En 1991, Peter Hammill produit l'une de ses œuvres les plus étranges, et du même coup l'une des plus étranges de l'histoire du rock. The Fall Of The House Of Usher est un opéra rock gothique totalement atypique (voir la chronique sur ce même site). Mais Peter Hammill, perfectionniste jusqu'aux bouts des ongles, n'est pas satisfait de la version initiale. Aussi décide-t-il de récupérer les droits à l'expiration de la licence accordée au label Some Bizarre (notez bien le nom !) pour rééditer le disque à son goût.
En 1991 toujours, Hammill prend une grande décision : lassé d'être maltraité par les différents labels avec lesquels il signe successivement, ne profitant d'aucun moyen, d'aucune promotion, considéré comme un artiste mineur, il franchit le Rubicon et crée son propre label, FIE!, sur lequel il va désormais produire tous ses nouveaux albums et rééditer les anciens, dès qu'il aura l'occasion de racheter les droits de ses propres œuvres.
Et donc en 1999, il peut ressortir une nouvelle version d'une œuvre sur laquelle il a travaillé 19 ans. Mais Peter Hammill ne veut pas se contenter de produire un disque légèrement relifté. Il décide non seulement d'utiliser les progrès que la technologie a faits sur les huit dernières années, mais aussi de gommer les imperfections qu'il découvre avec un peu de recul.
Pour cela, il entreprend d'abord de déconstruire chaque morceau en isolant les différentes pistes sur lesquelles chants et instruments ont été enregistrés en 1991. Il ne conserve en l'état que les parties vocales interprétées par ses invités, Sarah-Jane Morris, Andy Bell, Lene Lovich et Herbert Grönemeyer, ainsi que certaines de ses propres parties chantées, dès lors qu'elles répondaient aux autres intervenants, mais réinterprète tous les titres où il chante seul. Parallèlement, il supprime toutes les parties de batterie, considérant finalement qu'elles ne correspondent pas à l'esprit de l'œuvre, ajoute des nappes de guitares pour étoffer les titres et invite Stuart Gordon à remplacer par son violon magique les parties de cordes synthétiques.

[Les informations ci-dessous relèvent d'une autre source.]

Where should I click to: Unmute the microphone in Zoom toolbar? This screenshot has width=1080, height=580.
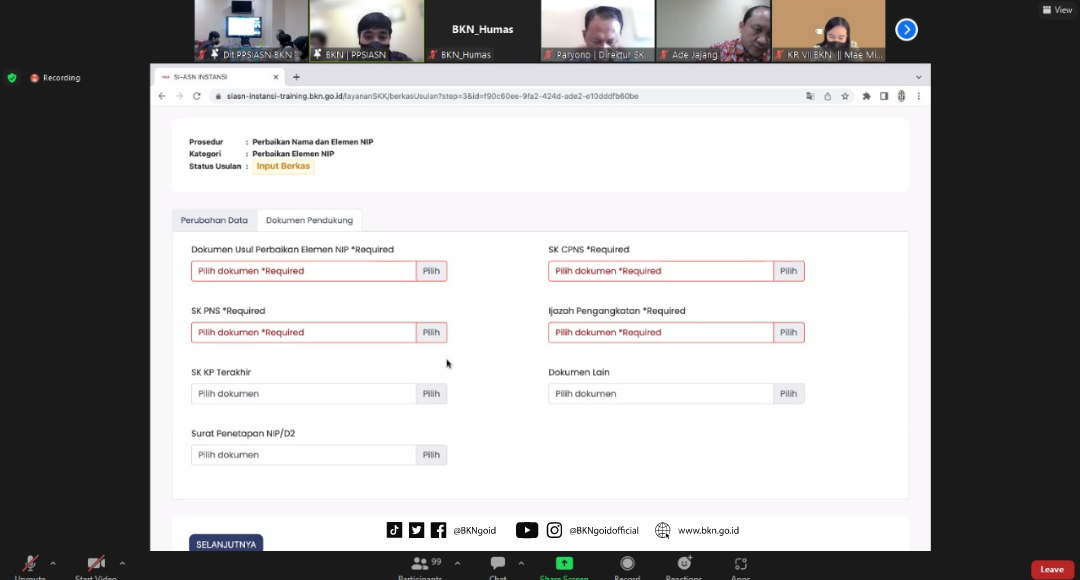pyautogui.click(x=31, y=565)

Il reconstruit alors son œuvre en attachant un soin particulier au mixage, bien supérieur à celui d'origine : on n'est jamais si bien servi que par soi-même. Tout ce travail lui prit un an. Le résultat en valait-il la peine ? La réponse est oui ! En artiste intègre, Peter Hammill ne nous fait pas le coup du "je mélange les pistes d'un vieux CD, je lui ajoute un ou deux titres bonus, et j'ai fait du neuf avec du vieux à peu de frais". Tous les titres sont rigoureusement à la même place que celle de l'album d'origine et il n'y a pas un titre de plus. Par contre, la nouvelle orchestration apporte un souffle plus grandiose et surtout les parties chantées réenregistrées sont encore plus profondes, authentiques. Peter Hammill est complètement habité par son personnage et son chant halluciné laisse craindre que ses facultés mentales ne soient pas sorties indemnes d'une telle expérience. Quant aux voix de la maison, elles sont encore plus insidieuses et angoissantes que celles de la première version, qui étaient pourtant déjà très réussies dans le genre.
Loin d'une opération mercantile, Peter Hammill prouve tout le respect qu'il accorde à son public et toute l'attention qu'il attache à ses créations. Si vous avez la chance de posséder la version de 1991, ne vous attendez pas à découvrir de nouveaux titres, il n'y en a pas. Mais l'intensité du chant de Peter Hammill justifie à elle seule l'achat de la nouvelle version. Quant à ceux qui hésiteraient entre les deux versions, le dilemme est facilement tranché : celle de 1991 ne se trouve plus que chez quelques vieux collectionneurs qu'il vous faudrait assassiner pour la leur voler. Peter Hammill lui, a fait le choix de ne plus produire que la version de 1999. Après tout, c'est son œuvre, autant lui faire confiance.